● **Исходный отрывок**
Аристоксен сообщает о ней следующие подробности. «Килон, кротонский муж, по своему роду, славе и богатству происходил из первых граждан, но в остальном он был злым и жестоким человеком, тиранического нрава и сеятелем смуты. Изо всех сил стремясь присоединиться к пифагорейскому образу жизни, он пришел к Пифагору, когда тот был уже стариком, но был отвергнут по указанным причинам. После этого он и его друзья начали яростную борьбу против Пифагора и его соратников» (фр. 18).

● **Задания**
A) Перечислите, по каким признакам Килон, согласно отрывку о Килоне, происходил из первых граждан.
B) Подхватите отрывок о Килоне и продолжите его с того места, где он заканчивается.

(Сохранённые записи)
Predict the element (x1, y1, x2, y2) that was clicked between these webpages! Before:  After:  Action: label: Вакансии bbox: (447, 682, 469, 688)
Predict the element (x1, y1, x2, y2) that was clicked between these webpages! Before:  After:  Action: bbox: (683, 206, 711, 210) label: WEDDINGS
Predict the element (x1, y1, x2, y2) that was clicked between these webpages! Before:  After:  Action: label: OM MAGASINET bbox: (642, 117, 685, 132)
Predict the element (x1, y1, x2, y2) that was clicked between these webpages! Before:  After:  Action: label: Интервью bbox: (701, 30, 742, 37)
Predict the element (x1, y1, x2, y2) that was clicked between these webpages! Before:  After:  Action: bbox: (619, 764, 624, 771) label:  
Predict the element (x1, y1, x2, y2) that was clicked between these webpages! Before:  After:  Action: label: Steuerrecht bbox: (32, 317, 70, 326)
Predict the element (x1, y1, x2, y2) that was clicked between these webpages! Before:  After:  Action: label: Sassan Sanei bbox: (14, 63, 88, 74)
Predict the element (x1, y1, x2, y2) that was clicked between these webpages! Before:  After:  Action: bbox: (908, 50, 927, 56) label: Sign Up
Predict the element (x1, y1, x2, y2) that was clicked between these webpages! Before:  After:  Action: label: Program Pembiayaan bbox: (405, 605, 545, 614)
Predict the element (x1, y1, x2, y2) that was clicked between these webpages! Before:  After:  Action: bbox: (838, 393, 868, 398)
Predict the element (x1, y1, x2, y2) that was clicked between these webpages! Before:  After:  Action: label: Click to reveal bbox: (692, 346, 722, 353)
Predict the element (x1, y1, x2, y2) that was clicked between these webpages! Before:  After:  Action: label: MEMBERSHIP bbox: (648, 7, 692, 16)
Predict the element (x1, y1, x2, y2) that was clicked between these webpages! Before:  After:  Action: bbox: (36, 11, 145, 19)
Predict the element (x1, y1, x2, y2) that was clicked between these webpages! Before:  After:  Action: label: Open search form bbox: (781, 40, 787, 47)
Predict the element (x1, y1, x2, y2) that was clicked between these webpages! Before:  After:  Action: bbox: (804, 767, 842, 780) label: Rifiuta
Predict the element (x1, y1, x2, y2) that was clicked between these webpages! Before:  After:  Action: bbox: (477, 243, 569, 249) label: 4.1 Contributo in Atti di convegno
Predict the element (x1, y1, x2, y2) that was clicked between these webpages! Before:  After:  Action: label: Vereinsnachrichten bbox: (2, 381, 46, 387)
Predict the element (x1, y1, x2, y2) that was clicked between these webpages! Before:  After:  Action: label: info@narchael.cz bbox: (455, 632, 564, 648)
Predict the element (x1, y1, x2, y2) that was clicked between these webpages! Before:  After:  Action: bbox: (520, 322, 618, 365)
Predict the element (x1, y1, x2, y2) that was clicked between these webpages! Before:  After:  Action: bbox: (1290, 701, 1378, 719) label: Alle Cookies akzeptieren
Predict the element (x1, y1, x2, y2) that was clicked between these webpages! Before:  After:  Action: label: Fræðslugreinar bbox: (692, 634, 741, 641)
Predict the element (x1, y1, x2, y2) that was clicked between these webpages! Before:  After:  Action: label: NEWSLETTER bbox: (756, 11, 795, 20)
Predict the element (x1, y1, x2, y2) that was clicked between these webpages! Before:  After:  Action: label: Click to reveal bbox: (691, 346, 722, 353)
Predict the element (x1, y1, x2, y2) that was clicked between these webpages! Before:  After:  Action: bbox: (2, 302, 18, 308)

● **Ответы к заданиям**
A) Род, слава, богатство.

B)
Хотя у нас нет оснований отбрасывать версию о личном соперничестве Килона и Пифагора (о ней упоминал уже Аристотель), едва ли она была главной причиной антипифагорейского выступления. Само существование группировки, пользовавшейся большим влиянием на политическую жизнь Кротона, должно было вызвать враждебность тех, кому оно принадлежало ранее. Эта вражда, вероятно, усилилась в связи с ростом активности пифагорейцев после победы над Сибарисом. В Своем выступлении Килон и его сторонники могли использовать и недовольство граждан авторитарной политикой пифагорейцев и, как отмечено в некоторых источниках, несправедливым дележом земли, доставшейся после войны.
Роль Пифагора в событиях этого времени оценить очень трудно. Аристоксен ограничивается короткой ссылкой на то, что «из-за этих событий Пифагор уехал в Метапонт, где, говорят, и окончил свою жизнь» (фр. 18). Дикеарх также рассказывает о том, что Пифагор перебрался в Метапонт, правда, после попытки осесть в Каулонии, а затем в Локрах, куда его не пустили (фр. 34). С этим рассказом связано и другое свидетельство, содержащееся у Диогена Лаэрция: «А Дикеарх говорит, что Пифагор умер, бежав в метапонтийский храм Муз, где провел сорок дней без пищи» (фр. 35).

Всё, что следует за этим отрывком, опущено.